TESTO MOSTRATO
______
La via verso il vero

La strada artistica di Rafael Arutjunjan è stato una via verso il vero. È andato al passo con la complessità del suo tempo, ha reagito con sensibilità e precisione agli avvenimenti e li ha valutati adeguamente. Ma il principale tratto del suo carattere consiste nel fatto che non ha mai preso come punto di partenza quello che è “permesso”, “moderno” o “utile”,bensì la propria visione del mondo umana e armonica, dove non c’è posto per la violenza o per le bugie. Ne sono testimonianze tutte entrambe le vie che ha seguito – la via della sua vita e quella dell’arte.

Il bisnonno materno di Rafael Arutjunjan, Grigor Sciahnazarjan visse nella montuosa Karabakhia. Un uomo intelligente e tranquillo, ottenne tutto con la  sapienza e il lavoro. Aveva una casa spaziosa di quindici stanze, una grande cantina con botti di vino invecchiato di molti anni, un orto con migliaia di alberi da frutto… In quei tempi, le persone che avevano acquisto acquisito la propria fortuna onestamente e che facevano qualcosa di buono per il loro Paese, ricevevano un titolo di nobiltà. Anche Grigor Sciahnazarjan ricevette dallo zar una preposizione ducale al suo cognome – “Melik”. Era un uomo gioioso, allegro e ospitale, aiutava sempre i poveri. Nel suo villaggio, Grigor era lo Zar e il Dio, aveva un’autoritá incontrastata. Ma la cosa più straordinaria era che non portava mai le armi – nemmeno un pugnale alla cintura, come portano quasi sempre i montanari.

Chissà, forse fu da lui che Rafael ha ereditato la sua costante avversione alla violenza? “Le guerre non devono esistere. La violenza come tale mi disgusta. Si deve imparare a perdonare, altrimenti non si porrà fine alle guerre,” dice in una delle sue interviste.

La figlia più giovane di Grigor era bellissima. Si sposò con Ovagim Stepanjan, un giovane apicoltore, che  più tardi divenne contabile. La nonna e il nonno di Rafael vissero tranquillamente e felicemente fino al 1937, quando Ovagim fu deportato in Siberia come un nemico pubblico. E lì è morto. Varsenik e Ovagim hanno cresciuto quattro figli notevoli. La figlia più grande  – Gohar – è la madre di Rafael.
______
Dati di puntamento per screenshot
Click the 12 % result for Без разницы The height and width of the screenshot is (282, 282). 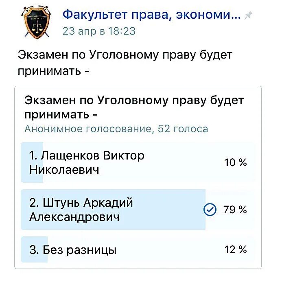pyautogui.click(x=236, y=249)
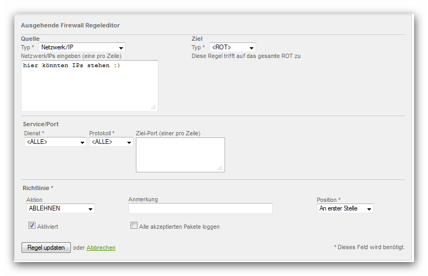Expand the Protokoll dropdown

111,142
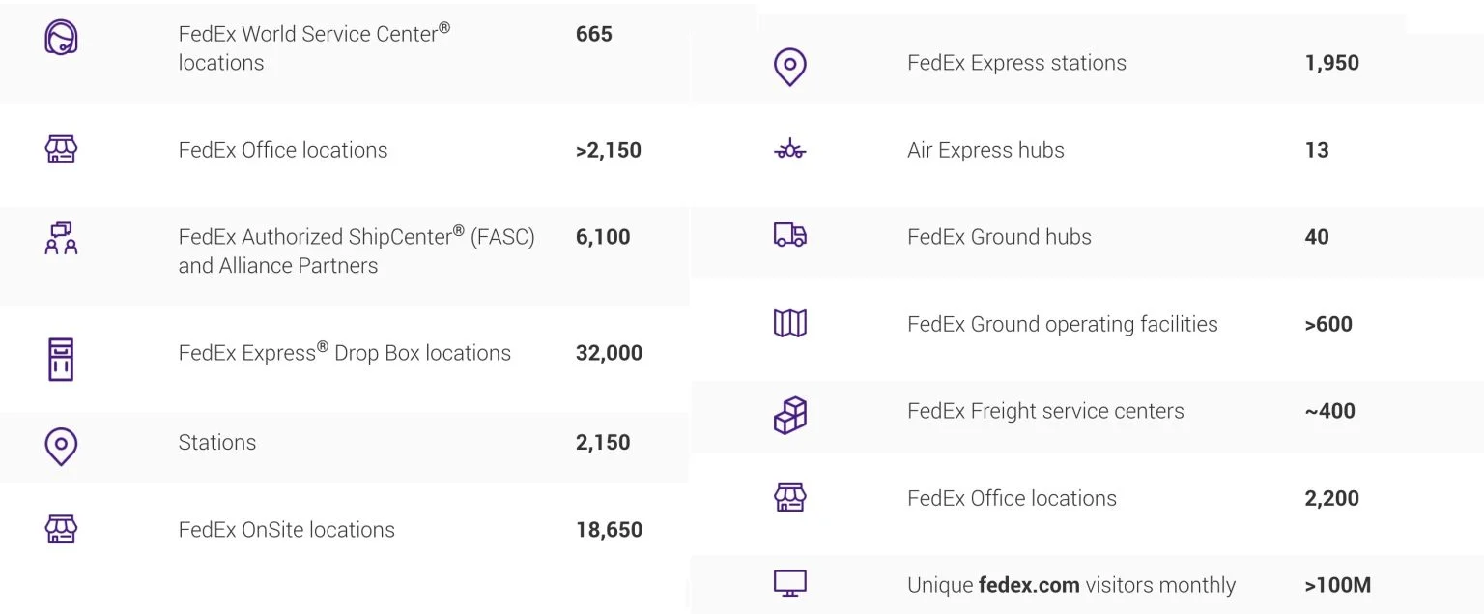Select the storefront icon for FedEx OnSite locations

pyautogui.click(x=61, y=529)
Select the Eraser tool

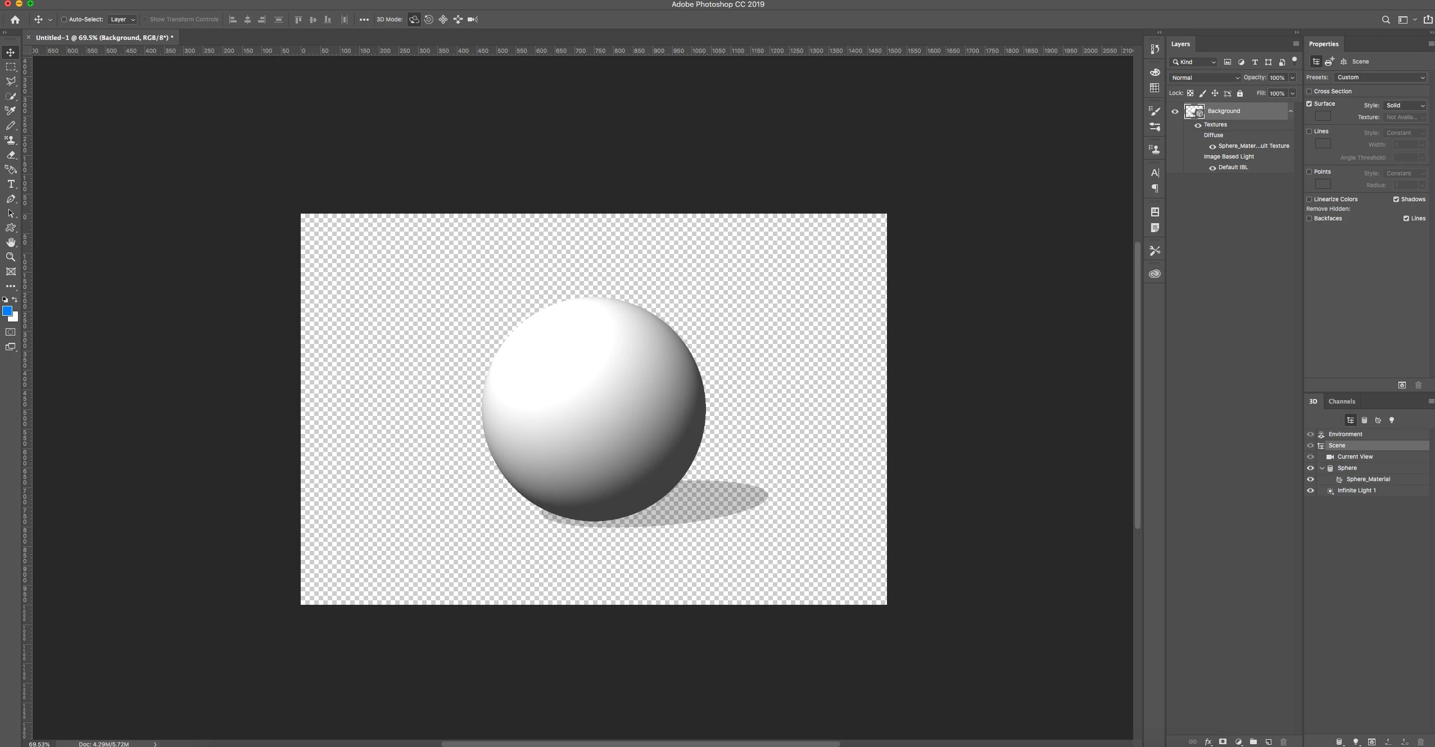click(11, 155)
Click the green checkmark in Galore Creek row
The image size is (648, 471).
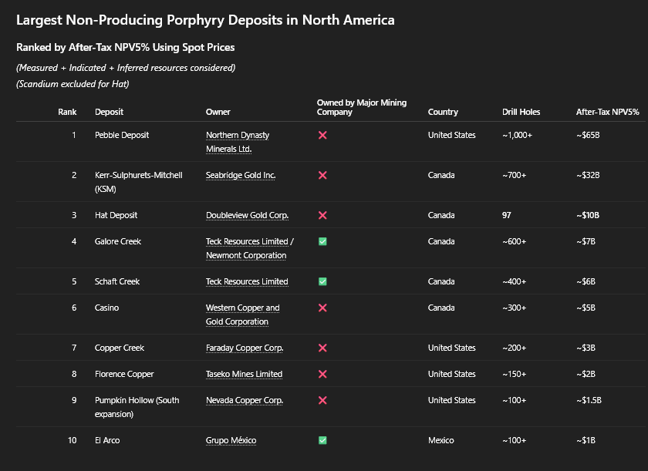pos(322,241)
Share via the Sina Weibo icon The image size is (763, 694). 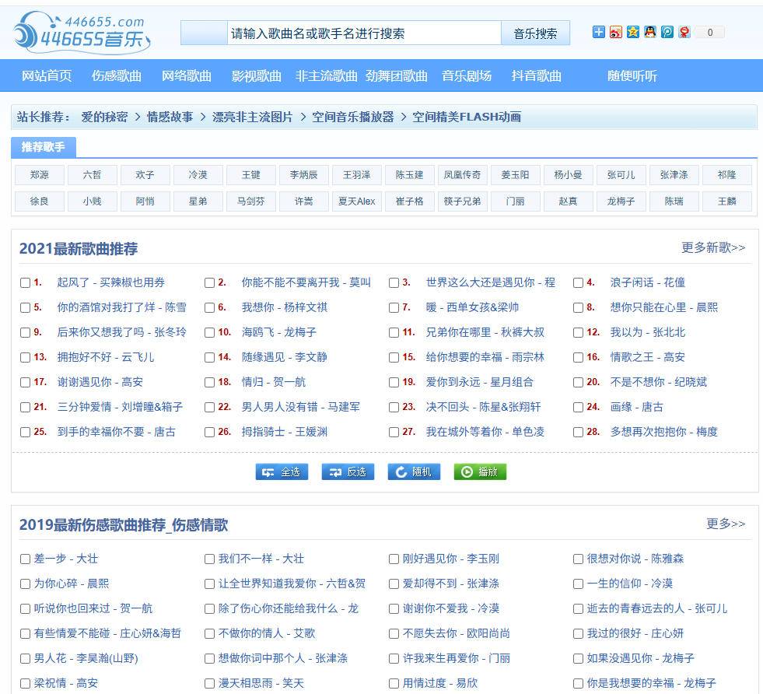click(616, 32)
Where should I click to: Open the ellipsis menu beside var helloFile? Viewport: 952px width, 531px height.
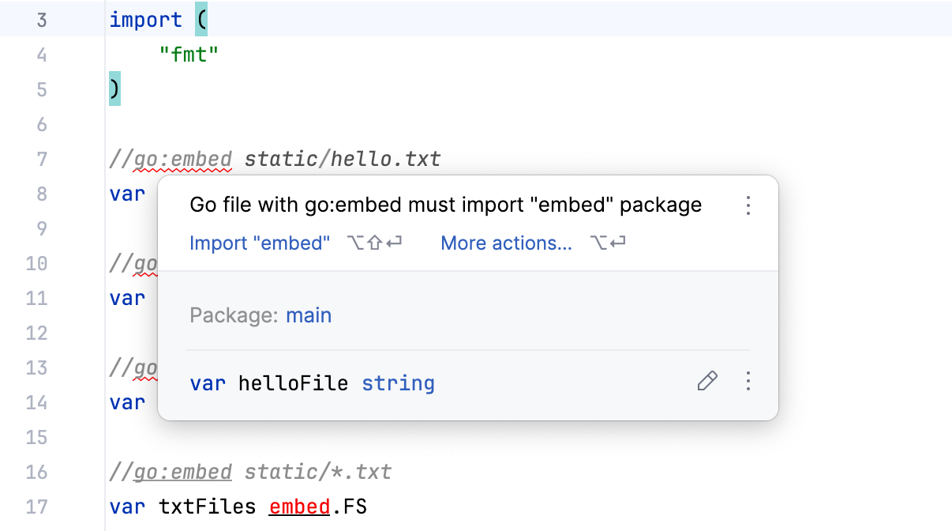click(x=748, y=382)
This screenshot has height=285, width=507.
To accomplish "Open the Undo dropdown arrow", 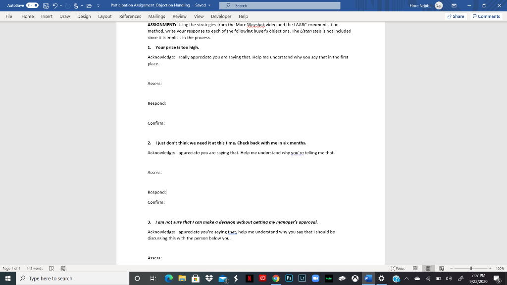I will (x=61, y=5).

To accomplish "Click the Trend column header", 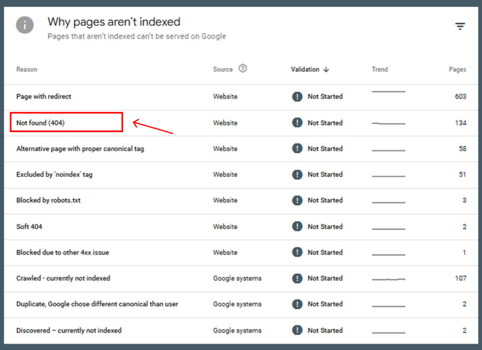I will [379, 69].
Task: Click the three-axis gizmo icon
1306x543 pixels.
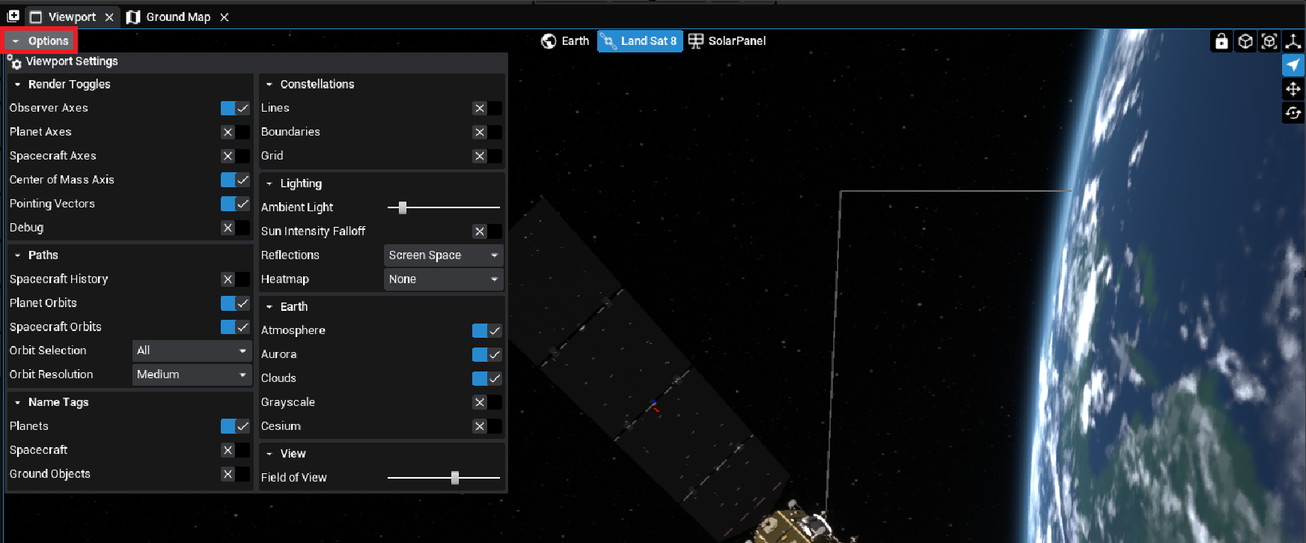Action: tap(1293, 41)
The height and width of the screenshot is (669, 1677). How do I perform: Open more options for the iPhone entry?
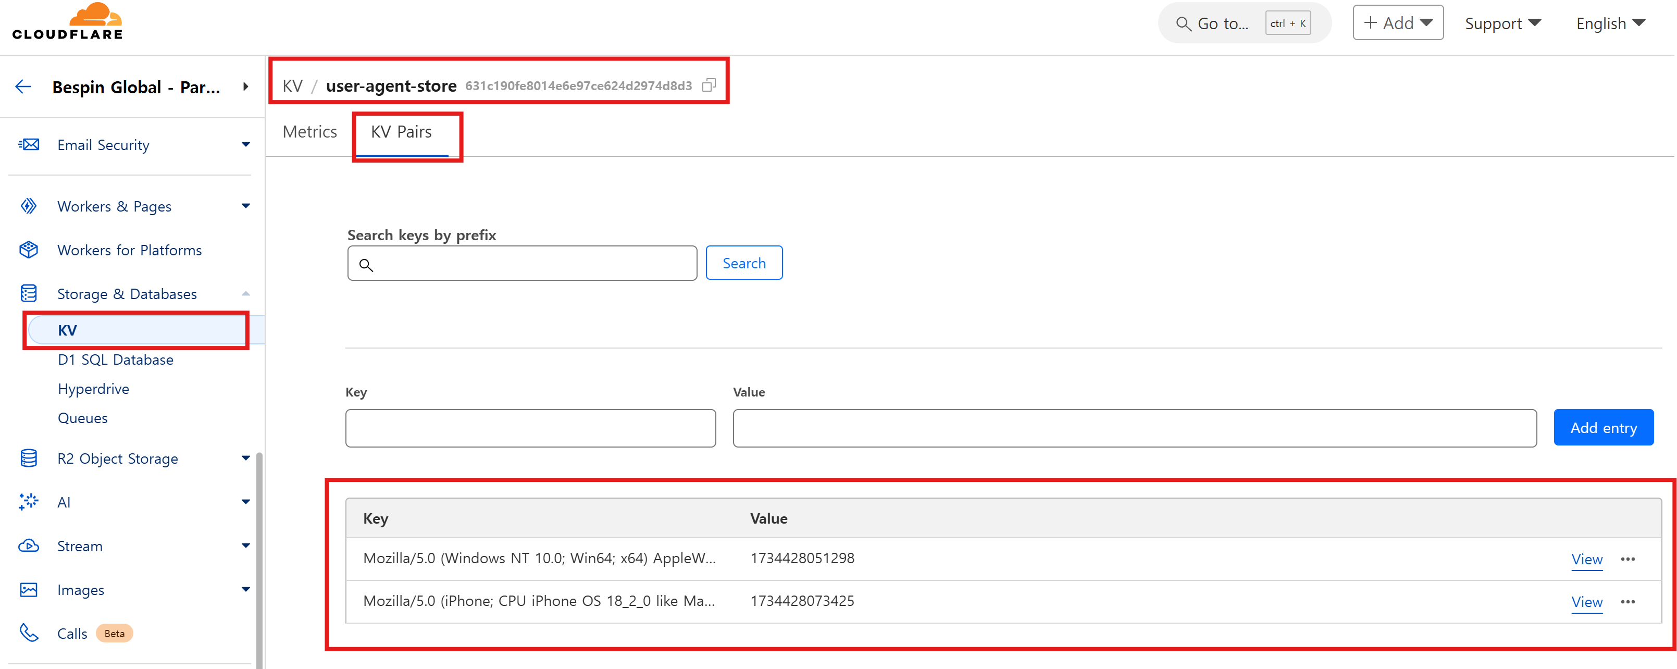coord(1628,601)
______
DA FARE
**a)** Nel testo su Rafael Arutjunjan, in quale anno Ovagim Stepanjan fu deportato in Siberia?
**b)** Continua il testo su Rafael Arutjunjan a partire dalla sua ultima frase.
Le voci sono materiale a sé, separato dal testo su Rafael Arutjunjan.

RISPOSTE ATTESE
**a)** Nel 1937.

**b)**
Il bisnonno paterno di Rafael Arutjunjan, Galust Arutjunjants era dalla regione dello Zangezur, in Armenia. Allora l’umile contadino imparò a riparare gli stivali ed andò a Baku, per trovare un maggior guadagno ed una vita migliore. Siccome era pigro e amava dormire, non divvenne ricco. Aveva un carattere bellicoso, non aveva paura di niente. Nel 1915, quando scoppiò il conflitto tra Armenia e Turchia e c’era un odore di sangue nell’aria, molti armeni  presero con sé tutto ciò che potevano, e fuggirono nel Caucaso del Nord. Anche la famiglia di Galust cominciò a fare i bagagli. Lui invece rifiutò di fuggire e rimase a casa da solo. Ci  vennero gli Azeri, bussarono alla porta.  Galust uscì, e chiese bruscamente, cosa volessero. Dissero che volevano gli oggetti di valore. “Fuori di qui!” suggerì Galust senza timore. Qualcuno lo pugnalò allo stomaco,  morì dissanguato sulla porta di casa.

Forse Galust Arutjunjan ha tramesso il suo coraggio a Rafael Arutjunjan, a distanza di due generazioni? “Sono stato una persona forte tutta la mia vita e ho avuto paura di una cosa sola – la dipartita dei miei cari”, ha confesso più tardi in una conversazione.

Uno dei figli di Galust – Kristofor – era il nonno di Rafael. Si sposò con una ragazza di Sciusci, che portava anche lei il nome di Varsenik. Kristofor era un uomo poco istruito, parsimonioso e operoso. Cominciò come fattorino in un negozietto,  raggranellò un pò di soldi e  aprì prima un chiosco, poi  la ditta “A la Coquette”, che commerciava biancheria importata per le donne. L’unica cosa che gli impedì di divenire un mercante della prima corporazione fu la Rivoluzione d’Ottobre. Era caratteristico di Kristofor non tollerare le bugie. Perdeva le staffe ogni volta che sentiva che lo volevano ingannare. Una volta diede la colpa al suo figlio, il padre di Rafael: “Non puoi dire una parola senza bugie!”

E’ forse dal nonno che Rafael ha ereditato la sua onestà quasi patologica? “Sia nella mia famiglia, sia nella vita ho sempre voluto un’integrità assoluta. Perché l’onestà è il fondamento,  l’essenza dell’umano,” dice.

Il figlio di Kristofor e Varsenik si innamorò già ai tempi della scuola della sua futura moglie Gohar. Mentre ella stava finendo le Superiori, Suren che già nell’infanzia aveva sognato di fare una carriera militare, entrò nell’esercito e fu mandato nell’Asia Centrale a liquidare i basmaci. Un anno più tardi si sposarono segretamente in un ufficio di stato civile. La vacanza finì ed i due giovani sposi si trasferirono in una piccola città militare in Uzbekistan. Dopo qualche anno Suren si congedò, traslocarono poi a Baku, dove prima andarono ad abitare con i genitori di Suren, poi presero in affitto una piccola stanza nella stessa casa. Qui nacque Emma, poi, nel 1937, nacque Rafael Arutjunjan.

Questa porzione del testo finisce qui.